Some time back, one of the IMF Article IV documents had noted that “… the social insurance payments exceeded 4 percent of GDP, including over 1.3 percent of GDP for the basic retirement pension scheme. However, almost 40 percent of the basic retirement pension benefits go to the richest 20 percent of the population. Only about 24 percent of direct and indirect beneficiaries of social protection programs are poor. The poor receive only about 13 percent of total social protection payments. Estimates from the latest household survey indicate that the two richest quintiles of the population (top 40 percent) receive close to 58 percent of all social protection benefits and the richest 20 percent receive about 37 percent of all Benefits.”
They have enough of evidence to show that most of our redistributive social policies have been captured by the better-off consumers from the middle and rich classes. Do these social progammes really help the poor?
Subsidies for items of middle class consumption, for example on LPG, rice and wheat, contribute to the fiscal deficit, and thereby to inflation which is a crushing burden on the poor. This amounts to a betrayal of the very downtrodden sections of people that the redistributive social policies claim to cater for. And we talk of fiscal responsibility in our AC offices , eating dholl puris and rotis made from subsidized flour and dropping our kids in our duty-free cars for their private tuitions that have become indispensable for a free education system and its wasteful free transport, turning out to be huge liabilities for the country. How can we thus expect to find resources for underprivileged (ZEP) schools and for a robust and ambitious vocational education?

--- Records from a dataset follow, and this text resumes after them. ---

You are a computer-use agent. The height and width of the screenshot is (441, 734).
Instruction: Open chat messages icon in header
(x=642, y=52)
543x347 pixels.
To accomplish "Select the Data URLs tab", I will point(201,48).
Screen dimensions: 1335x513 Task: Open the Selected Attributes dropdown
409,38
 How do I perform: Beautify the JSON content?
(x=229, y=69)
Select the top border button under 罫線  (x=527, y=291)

Direct intervention in the form of education, vocational training, health care, HRD, nutrition for children and pregnant mothers, sanitation, shelter for all and old-age homes for the destitute, etc., would have a direct impact on the poor’s well-being and growth. The redistributive policies have paid little attention to such important development issues as well as those which actually matter to the poor. These policies need more of single-minded focus on issues that are affecting the marginalised sections of society, instead of providing general transfers that include elite economic issues to the exclusion of pressing social problems.

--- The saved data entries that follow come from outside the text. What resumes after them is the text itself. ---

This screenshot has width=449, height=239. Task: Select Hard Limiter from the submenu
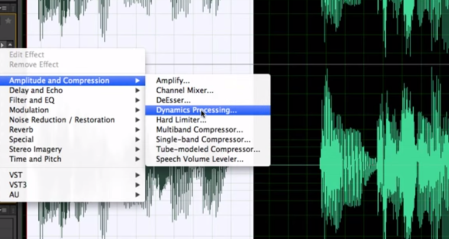[x=181, y=120]
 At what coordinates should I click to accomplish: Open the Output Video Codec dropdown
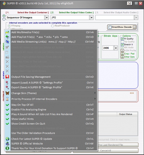pos(92,18)
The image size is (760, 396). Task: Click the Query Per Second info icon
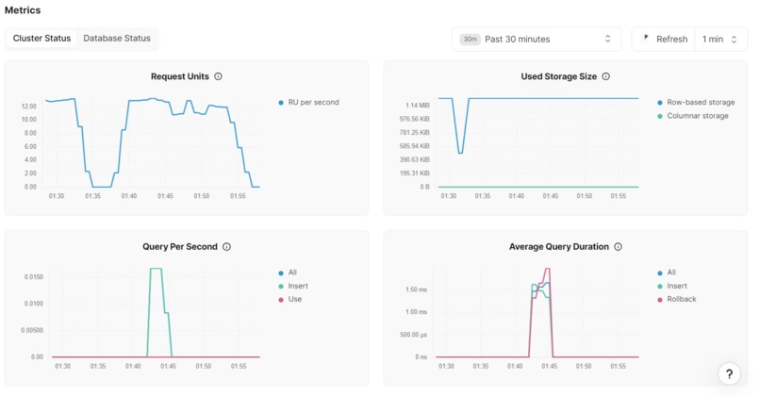pos(226,247)
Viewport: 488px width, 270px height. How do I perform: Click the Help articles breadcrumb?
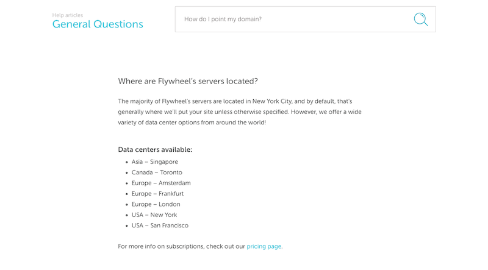tap(68, 15)
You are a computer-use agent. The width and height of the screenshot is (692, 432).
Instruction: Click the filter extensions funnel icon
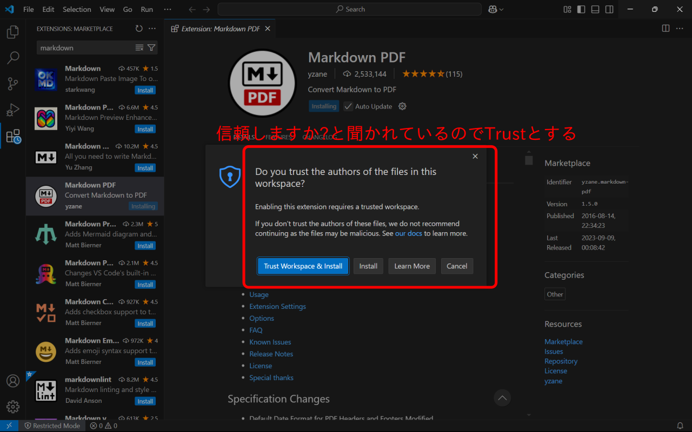[x=152, y=48]
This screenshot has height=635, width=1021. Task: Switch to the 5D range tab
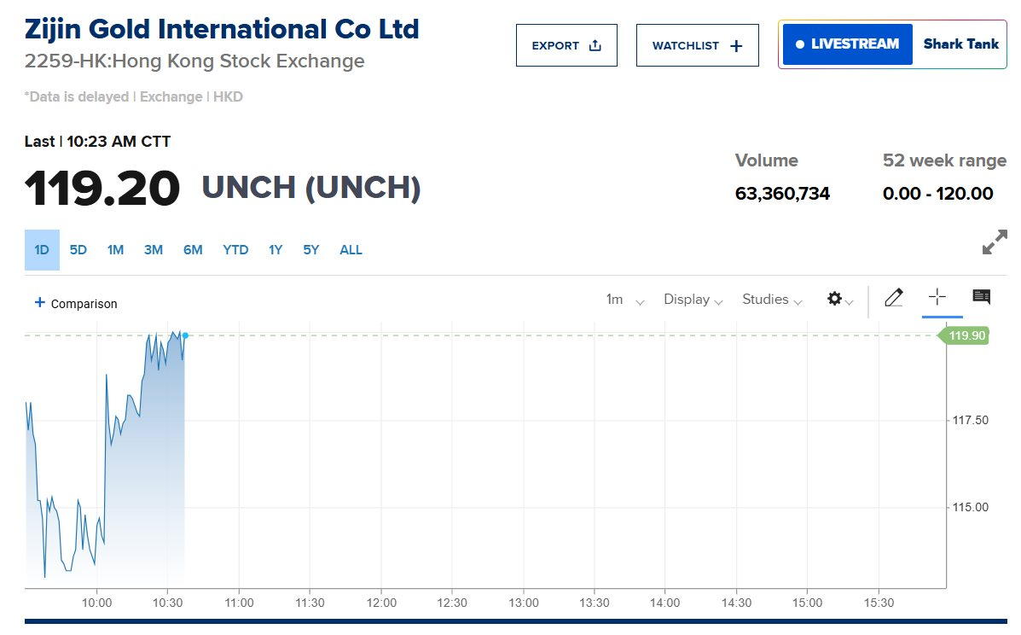(x=78, y=250)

Reforming the Welfare State or creating a more modern and affordable structure before the old edifice falls into total disrepair—Mauritians are learning that this is even harder than building a Welfare State.

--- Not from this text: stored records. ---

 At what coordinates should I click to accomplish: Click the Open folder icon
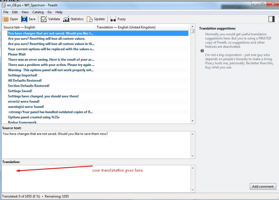6,19
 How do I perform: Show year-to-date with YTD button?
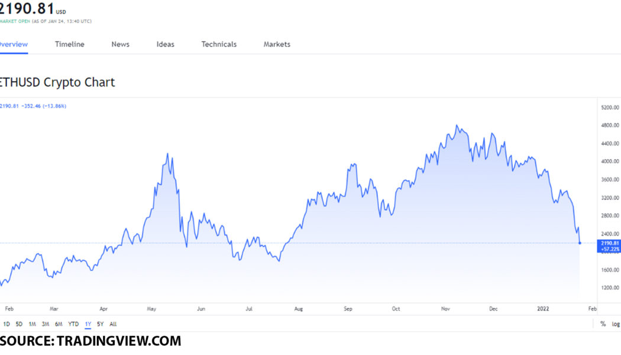click(x=73, y=324)
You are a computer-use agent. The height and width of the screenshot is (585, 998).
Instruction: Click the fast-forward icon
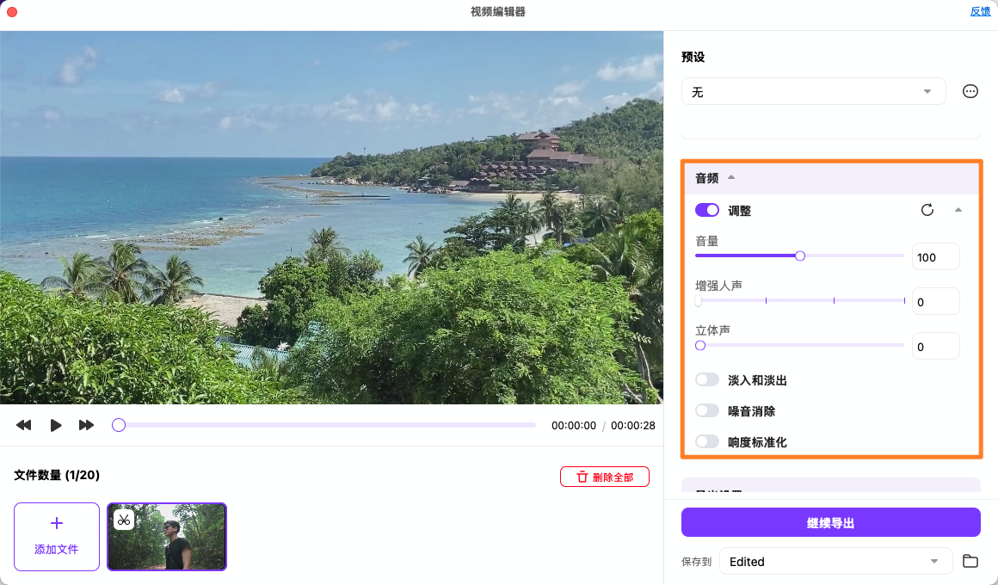[x=86, y=424]
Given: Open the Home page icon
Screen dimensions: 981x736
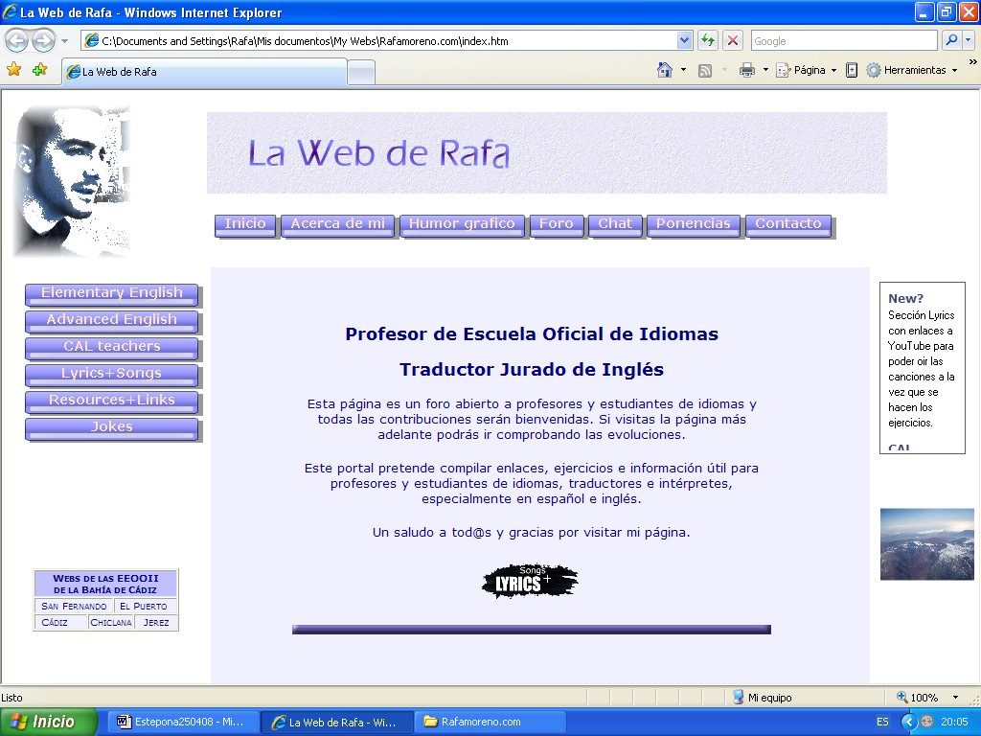Looking at the screenshot, I should [x=665, y=70].
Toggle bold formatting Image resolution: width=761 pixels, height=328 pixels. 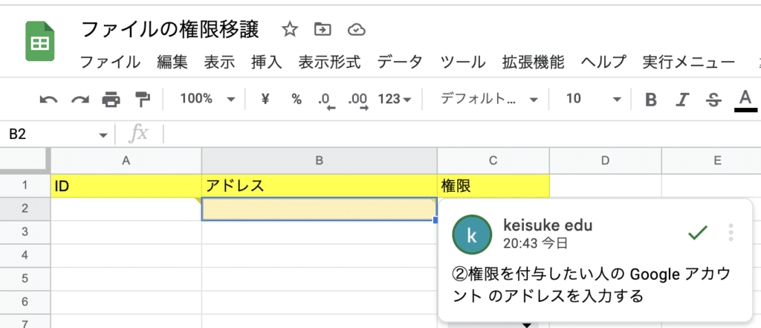(x=651, y=100)
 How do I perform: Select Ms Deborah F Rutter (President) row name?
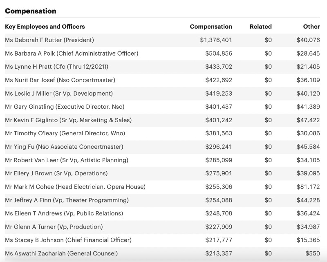click(49, 40)
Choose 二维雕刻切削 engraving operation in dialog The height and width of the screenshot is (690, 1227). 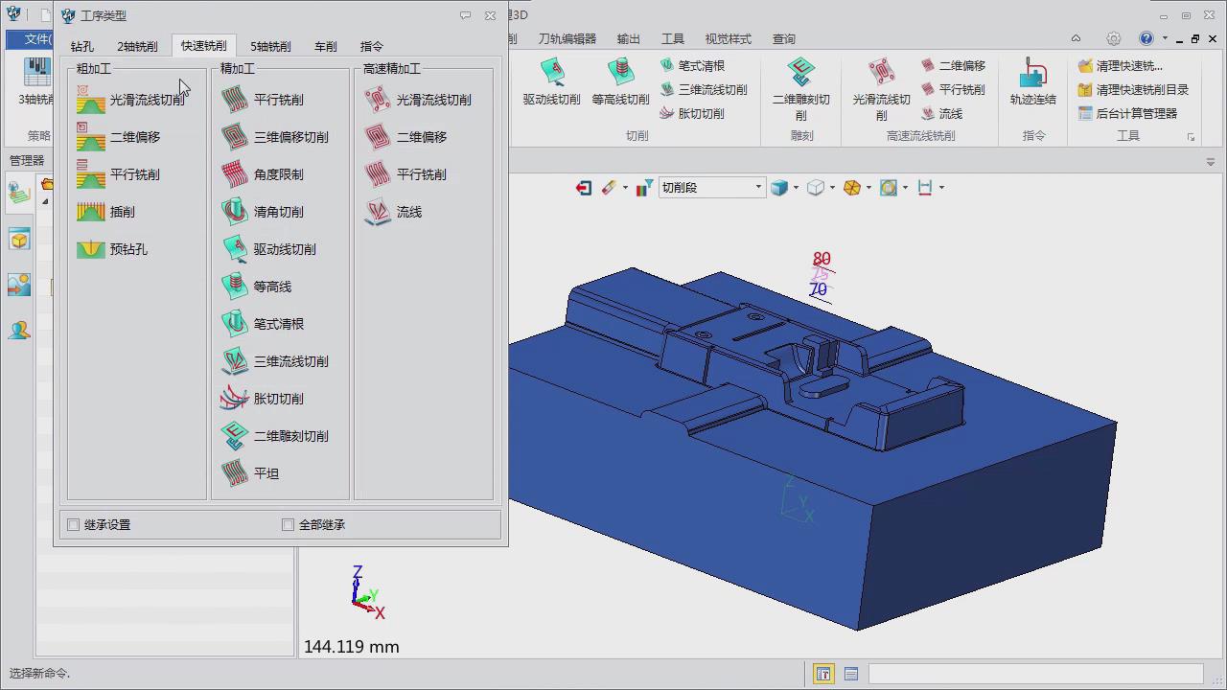(235, 436)
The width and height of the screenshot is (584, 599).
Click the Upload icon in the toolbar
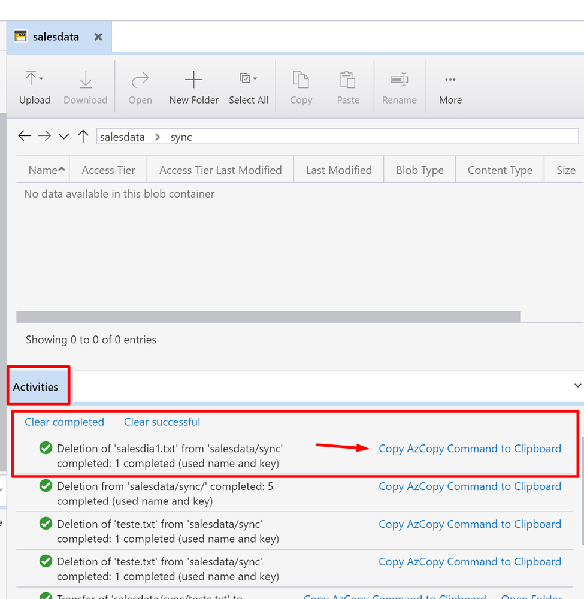(31, 78)
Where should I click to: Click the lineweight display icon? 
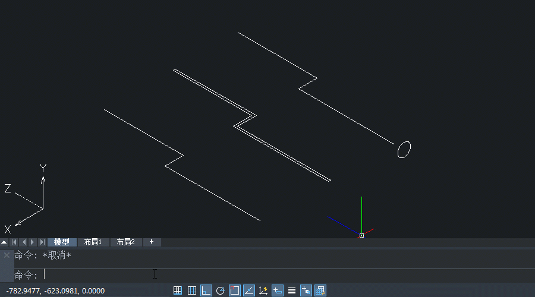pyautogui.click(x=292, y=290)
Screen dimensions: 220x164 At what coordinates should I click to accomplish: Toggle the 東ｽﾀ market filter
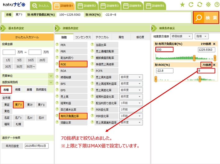tap(30, 104)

We cannot expect these bunch of politicians to be serious about a bold reform of the pension system that would have secured less drastic future changes and fairer outcomes. But with the projected decline in the workforce and an increase in dependency ratio, the increase in pensions spending will pose fiscal risks or crowd out other priority expenditures. Sooner or later, we will have to confront the hard choices that we have not prepared ourselves for.